Set every entry down again precisely.

*** EXTRACTED INFORMATION ***

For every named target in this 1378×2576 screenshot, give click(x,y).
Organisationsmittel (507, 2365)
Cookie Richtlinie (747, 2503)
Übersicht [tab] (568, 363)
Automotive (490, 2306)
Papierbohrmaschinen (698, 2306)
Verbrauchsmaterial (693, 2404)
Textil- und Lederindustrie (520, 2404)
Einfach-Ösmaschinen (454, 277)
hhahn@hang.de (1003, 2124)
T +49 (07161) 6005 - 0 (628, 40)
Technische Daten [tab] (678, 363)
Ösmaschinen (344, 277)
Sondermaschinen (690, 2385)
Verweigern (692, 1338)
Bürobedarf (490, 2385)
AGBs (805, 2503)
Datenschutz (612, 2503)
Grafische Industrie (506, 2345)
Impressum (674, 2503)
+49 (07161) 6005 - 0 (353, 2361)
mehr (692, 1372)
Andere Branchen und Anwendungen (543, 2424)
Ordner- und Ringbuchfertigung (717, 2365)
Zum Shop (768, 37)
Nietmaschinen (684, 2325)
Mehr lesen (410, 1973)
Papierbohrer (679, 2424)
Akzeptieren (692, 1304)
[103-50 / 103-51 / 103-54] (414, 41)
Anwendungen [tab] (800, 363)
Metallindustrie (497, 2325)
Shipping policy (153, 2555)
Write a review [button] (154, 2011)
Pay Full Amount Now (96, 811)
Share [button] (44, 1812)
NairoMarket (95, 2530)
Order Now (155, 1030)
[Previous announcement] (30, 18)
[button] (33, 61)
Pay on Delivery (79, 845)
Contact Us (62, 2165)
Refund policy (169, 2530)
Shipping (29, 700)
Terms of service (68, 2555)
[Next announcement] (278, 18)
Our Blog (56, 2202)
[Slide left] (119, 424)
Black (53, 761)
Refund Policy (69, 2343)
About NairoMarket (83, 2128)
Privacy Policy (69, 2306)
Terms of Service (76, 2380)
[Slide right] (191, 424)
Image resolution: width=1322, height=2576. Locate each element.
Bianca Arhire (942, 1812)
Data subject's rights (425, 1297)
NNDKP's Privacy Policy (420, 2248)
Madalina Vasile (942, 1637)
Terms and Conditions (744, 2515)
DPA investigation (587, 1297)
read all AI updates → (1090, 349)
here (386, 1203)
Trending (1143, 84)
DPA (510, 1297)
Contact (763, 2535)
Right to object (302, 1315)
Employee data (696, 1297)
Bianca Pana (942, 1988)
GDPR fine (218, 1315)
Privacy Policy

*** End of EXTRACTED INFORMATION ***

# SOLVED EXERCISE
For every named target in this 1378×2576 screenshot, give click(x,y).
Organisationsmittel (507, 2365)
Cookie Richtlinie (747, 2503)
Übersicht [tab] (568, 363)
Automotive (490, 2306)
Papierbohrmaschinen (698, 2306)
Verbrauchsmaterial (693, 2404)
Textil- und Lederindustrie (520, 2404)
Einfach-Ösmaschinen (454, 277)
hhahn@hang.de (1003, 2124)
T +49 (07161) 6005 - 0 (628, 40)
Technische Daten [tab] (678, 363)
Ösmaschinen (344, 277)
Sondermaschinen (690, 2385)
Verweigern (692, 1338)
Bürobedarf (490, 2385)
AGBs (805, 2503)
Datenschutz (612, 2503)
Grafische Industrie (506, 2345)
Impressum (674, 2503)
+49 (07161) 6005 - 0 (353, 2361)
mehr (692, 1372)
Andere Branchen und Anwendungen (543, 2424)
Ordner- und Ringbuchfertigung (717, 2365)
Zum Shop (768, 37)
Nietmaschinen (684, 2325)
Mehr lesen (410, 1973)
Papierbohrer (679, 2424)
Akzeptieren (692, 1304)
[103-50 / 103-51 / 103-54] (414, 41)
Anwendungen [tab] (800, 363)
Metallindustrie (497, 2325)
Shipping policy (153, 2555)
Write a review [button] (154, 2011)
Pay Full Amount Now (96, 811)
Share [button] (44, 1812)
NairoMarket (95, 2530)
Order Now (155, 1030)
[Previous announcement] (30, 18)
[button] (33, 61)
Pay on Delivery (79, 845)
Contact Us (62, 2165)
Refund policy (169, 2530)
Shipping (29, 700)
Terms of service (68, 2555)
[Next announcement] (278, 18)
Our Blog (56, 2202)
[Slide left] (119, 424)
Black (53, 761)
Refund Policy (69, 2343)
About NairoMarket (83, 2128)
Privacy Policy (69, 2306)
Terms of Service (76, 2380)
[Slide right] (191, 424)
Image resolution: width=1322, height=2576. Locate each element.
Bianca Arhire (942, 1812)
Data subject's rights (425, 1297)
NNDKP's Privacy Policy (420, 2248)
Madalina Vasile (942, 1637)
Terms and Conditions (744, 2515)
DPA investigation (587, 1297)
read all AI updates → (1090, 349)
here (386, 1203)
Trending (1143, 84)
DPA (510, 1297)
Contact (763, 2535)
Right to object (302, 1315)
Employee data (696, 1297)
Bianca Pana (942, 1988)
GDPR fine (218, 1315)
Privacy Policy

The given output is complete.